Required work
Reproduce word for word the lines between the one containing "Kupovina na rate (28, 2126)" and the end of the entries below, both inclusive; leave out pictures.

Data provided
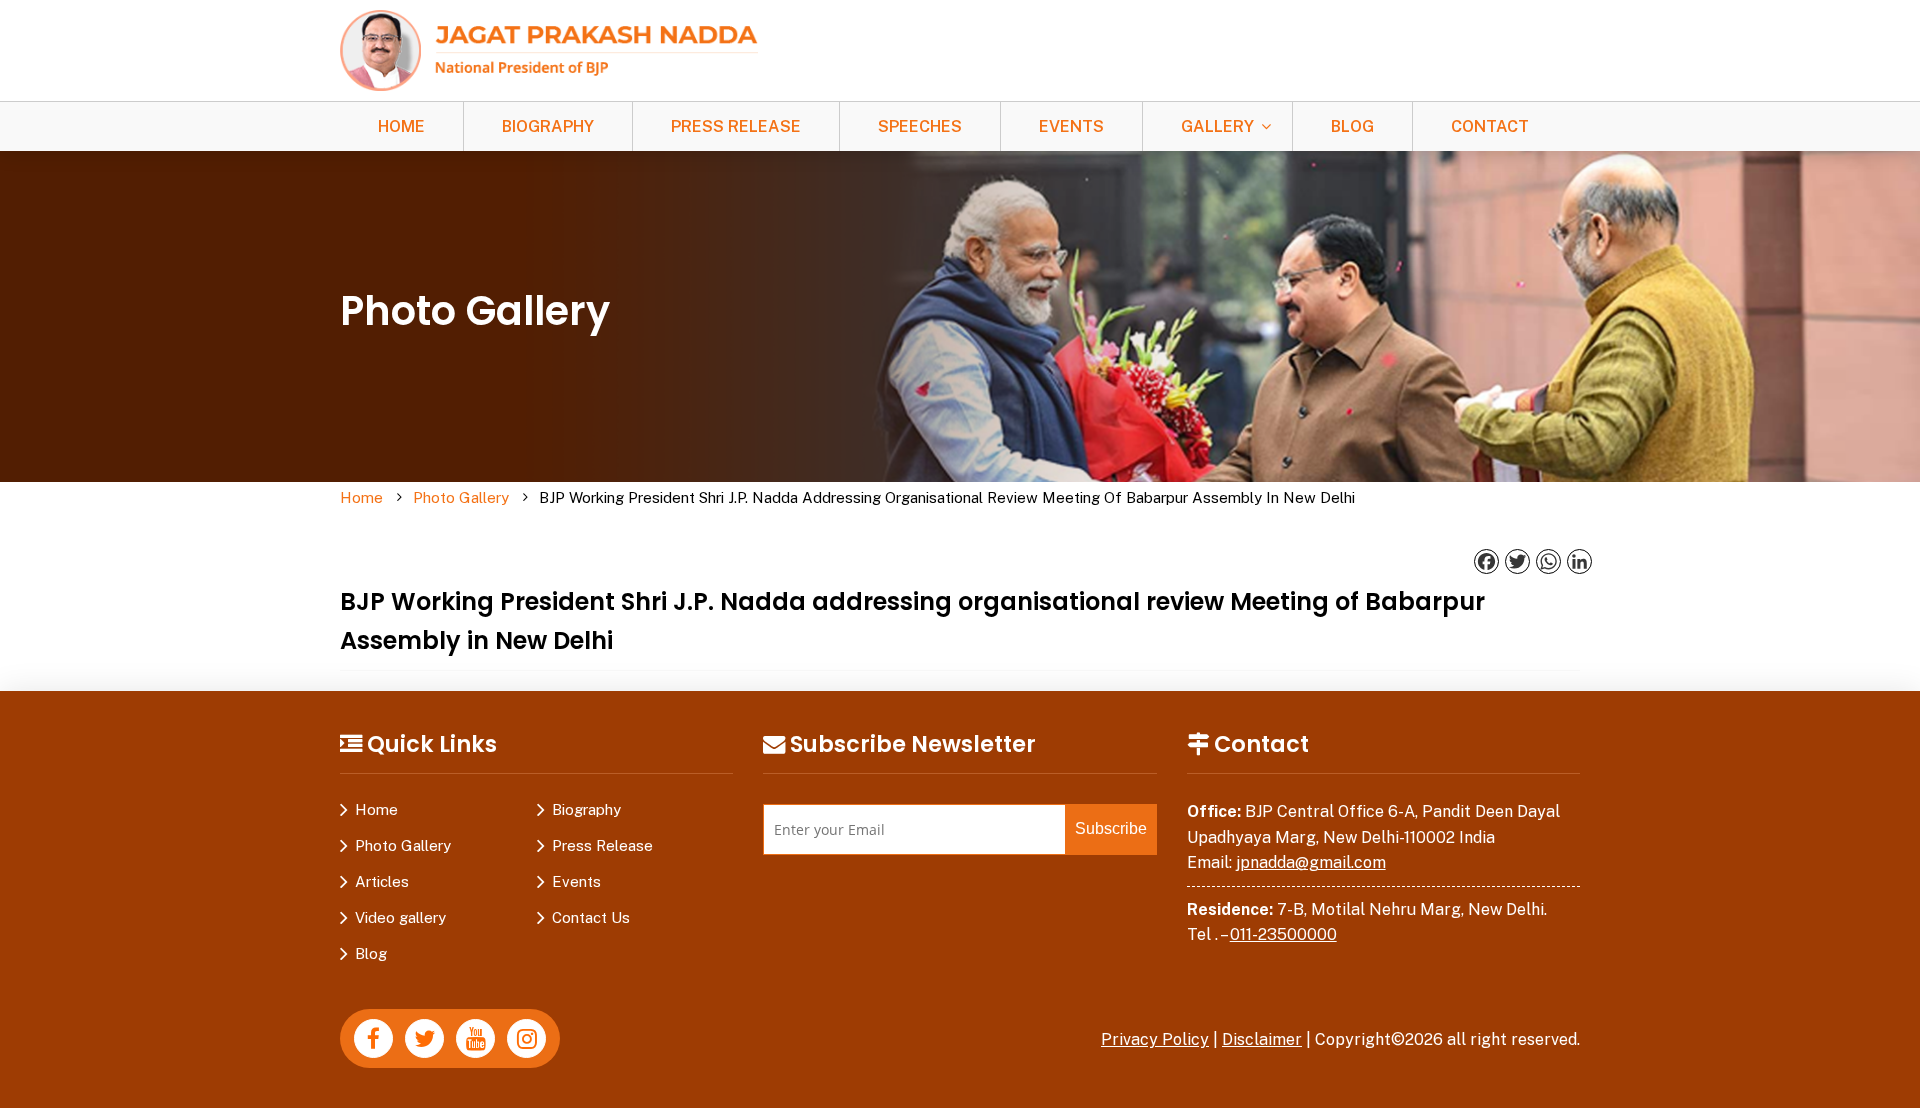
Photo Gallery (461, 497)
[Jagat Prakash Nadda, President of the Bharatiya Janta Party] (549, 49)
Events (1071, 126)
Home (401, 126)
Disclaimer (1262, 1039)
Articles (382, 881)
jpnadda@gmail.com (1311, 862)
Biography (548, 126)
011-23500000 (1283, 934)
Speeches (920, 126)
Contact (1490, 126)
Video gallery (400, 917)
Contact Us (591, 917)
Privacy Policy (1155, 1039)
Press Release (736, 126)
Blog (1352, 126)
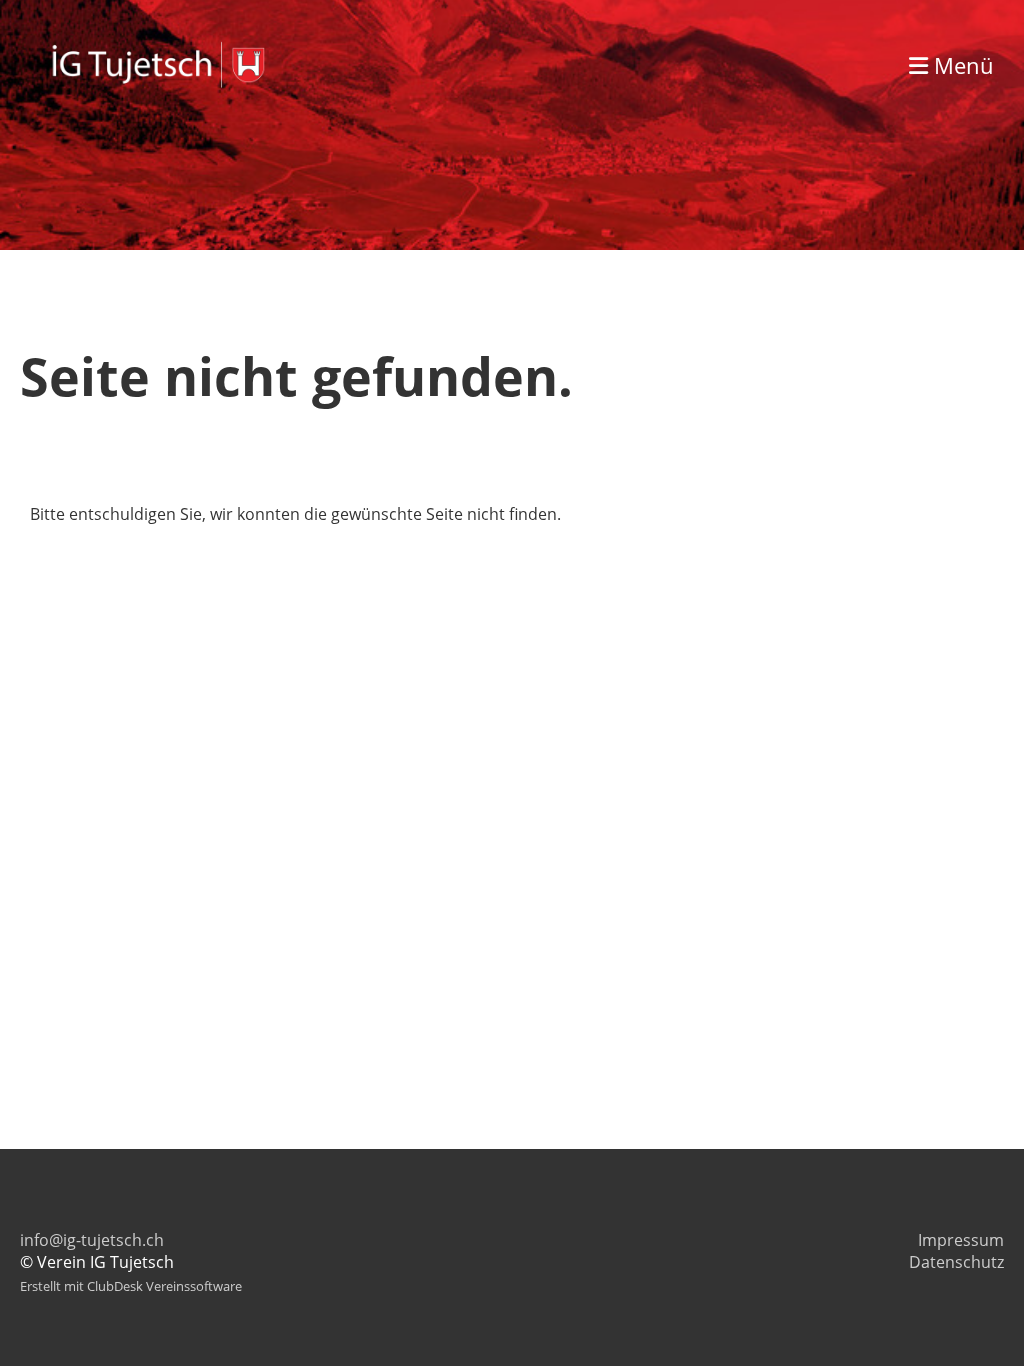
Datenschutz (956, 1262)
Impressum (961, 1240)
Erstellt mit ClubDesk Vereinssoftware (131, 1286)
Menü (961, 65)
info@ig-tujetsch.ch (92, 1240)
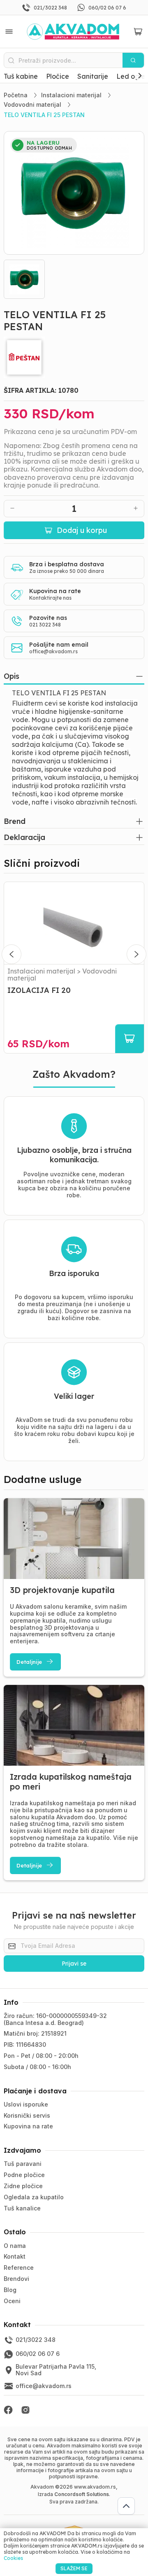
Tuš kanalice (22, 2208)
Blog (10, 2289)
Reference (19, 2267)
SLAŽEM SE (74, 2568)
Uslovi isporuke (26, 2104)
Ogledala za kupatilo (34, 2197)
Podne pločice (24, 2174)
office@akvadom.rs (53, 651)
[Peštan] (74, 357)
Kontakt (14, 2256)
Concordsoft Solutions (81, 2494)
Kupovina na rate (28, 2126)
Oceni (12, 2300)
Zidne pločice (23, 2185)
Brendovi (16, 2278)
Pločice (57, 76)
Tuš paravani (23, 2163)
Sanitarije (92, 76)
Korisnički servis (27, 2115)
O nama (15, 2245)
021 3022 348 (45, 625)
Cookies (13, 2558)
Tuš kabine (21, 76)
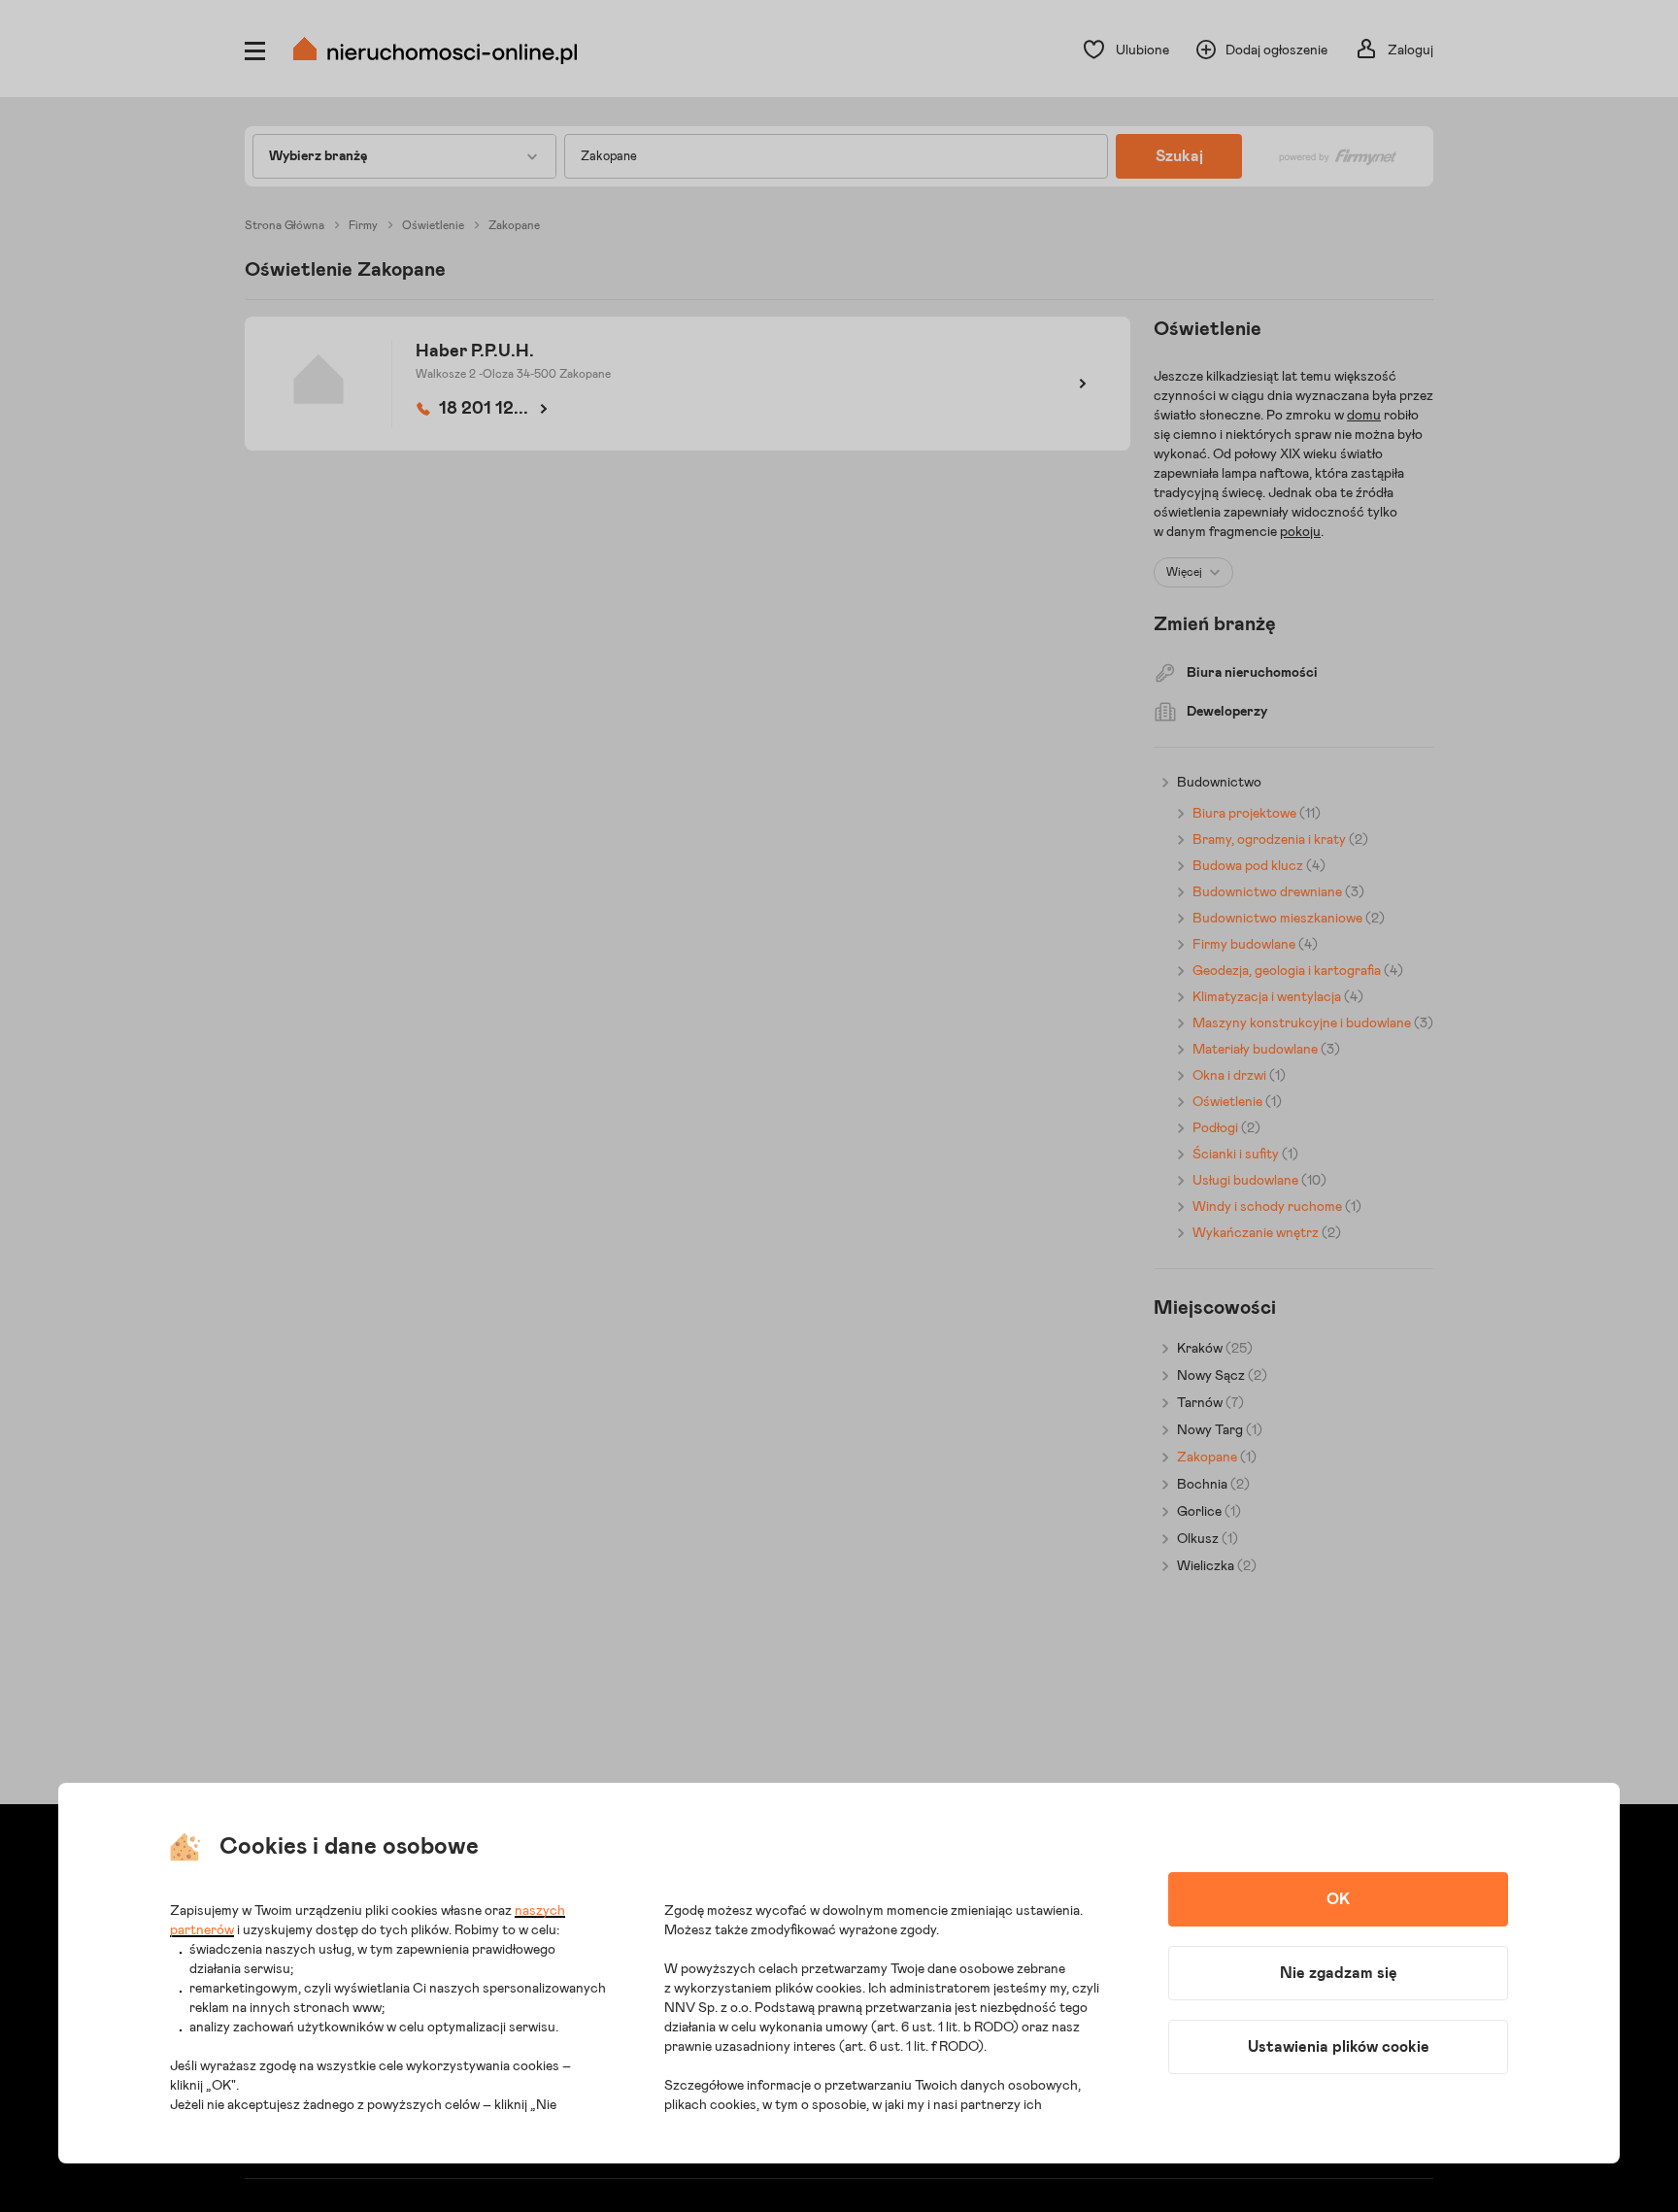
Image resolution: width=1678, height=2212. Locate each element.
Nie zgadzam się (1338, 1973)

Completed exercise
Kupovina na rate (28, 2126)
Oceni (12, 2300)
Zidne pločice (23, 2185)
Brendovi (16, 2278)
Pločice (57, 76)
Tuš paravani (23, 2163)
Sanitarije (92, 76)
Korisnički servis (27, 2115)
O nama (15, 2245)
021 3022 348 (45, 625)
Cookies (13, 2558)
Tuš kabine (21, 76)
Image resolution: width=1678, height=2212. Locate each element.
Nie zgadzam się (1338, 1973)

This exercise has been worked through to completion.